Kinematic equations are the foundation of predicting an object's motion when the acceleration is constant. In our exercise, however, the acceleration isn't constant, highlighting a more advanced aspect of motion – time-dependent acceleration. The position function provided,
\(x(t)=At^3+Bt^2+Ct+D\),
represents the motion with changing acceleration. The kinematic equations simplify to this function when acceleration varies over time. By taking derivatives, we obtain the velocity and acceleration functions, connecting position, velocity, and acceleration mathematically. The understanding of these equations is crucial for solving problems related to motion, like the one presented.

Velocity and Acceleration

Velocity and acceleration are two core concepts in motion physics. Velocity is the rate of change of position over time and is a vector quantity, meaning it has both magnitude and direction.
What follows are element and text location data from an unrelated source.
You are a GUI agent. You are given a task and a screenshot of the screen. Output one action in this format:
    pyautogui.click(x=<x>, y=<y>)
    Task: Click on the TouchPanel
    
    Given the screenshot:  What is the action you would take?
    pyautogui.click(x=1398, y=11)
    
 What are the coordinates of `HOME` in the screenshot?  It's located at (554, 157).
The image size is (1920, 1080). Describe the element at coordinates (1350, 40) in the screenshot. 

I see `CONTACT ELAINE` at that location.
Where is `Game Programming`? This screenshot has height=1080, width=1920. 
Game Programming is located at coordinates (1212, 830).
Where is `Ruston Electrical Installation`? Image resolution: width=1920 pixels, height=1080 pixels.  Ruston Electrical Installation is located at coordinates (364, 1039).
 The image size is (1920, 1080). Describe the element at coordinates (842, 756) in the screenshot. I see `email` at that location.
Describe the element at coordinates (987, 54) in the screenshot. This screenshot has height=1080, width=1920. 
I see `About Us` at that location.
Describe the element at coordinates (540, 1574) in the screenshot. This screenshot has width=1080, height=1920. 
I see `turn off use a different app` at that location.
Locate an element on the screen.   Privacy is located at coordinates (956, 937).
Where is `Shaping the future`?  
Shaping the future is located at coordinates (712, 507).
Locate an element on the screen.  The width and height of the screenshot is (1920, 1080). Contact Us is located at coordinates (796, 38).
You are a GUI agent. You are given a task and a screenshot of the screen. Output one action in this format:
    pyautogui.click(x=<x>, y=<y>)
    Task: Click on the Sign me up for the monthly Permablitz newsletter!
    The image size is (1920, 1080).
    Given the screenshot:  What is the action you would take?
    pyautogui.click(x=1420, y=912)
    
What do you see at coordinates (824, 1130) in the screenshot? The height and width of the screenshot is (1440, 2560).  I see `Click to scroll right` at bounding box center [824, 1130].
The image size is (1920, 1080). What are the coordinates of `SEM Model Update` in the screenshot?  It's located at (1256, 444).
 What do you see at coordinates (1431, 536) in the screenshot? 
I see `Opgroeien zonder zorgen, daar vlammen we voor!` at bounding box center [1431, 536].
Acceleration, on the other hand, is the rate of change of velocity over time. In the given problem, we differentiate the position function to find the velocity:
\(v(t) = \frac{dx}{dt}\),
and then the velocity function to get the acceleration:
\(a(t) = \frac{dv}{dt}\).
These steps reveal how the object's speed and acceleration change throughout its journey. Using calculus allows us to handle non-uniform acceleration, a common scenario in real-world motions.

Time-Dependent Position Functions

Time-dependent position functions describe how an object's position changes over time. In this case, the provided cubic equation
\(x(t)=At^3+Bt^2+Ct+D\)
corresponds to a time-dependent position function where acceleration is not uniform. It's important to handle each term in the equation with care as each represents a different aspect of motion. The cubic term \(At^3\) indicates changing acceleration, while the linear term \(Ct\) would suggest constant acceleration if it existed on its own. By mastering time-dependent position functions, one can solve complex motion problems that involve varying forces and accelerations, similar to the ones encountered in real-life physics scenarios.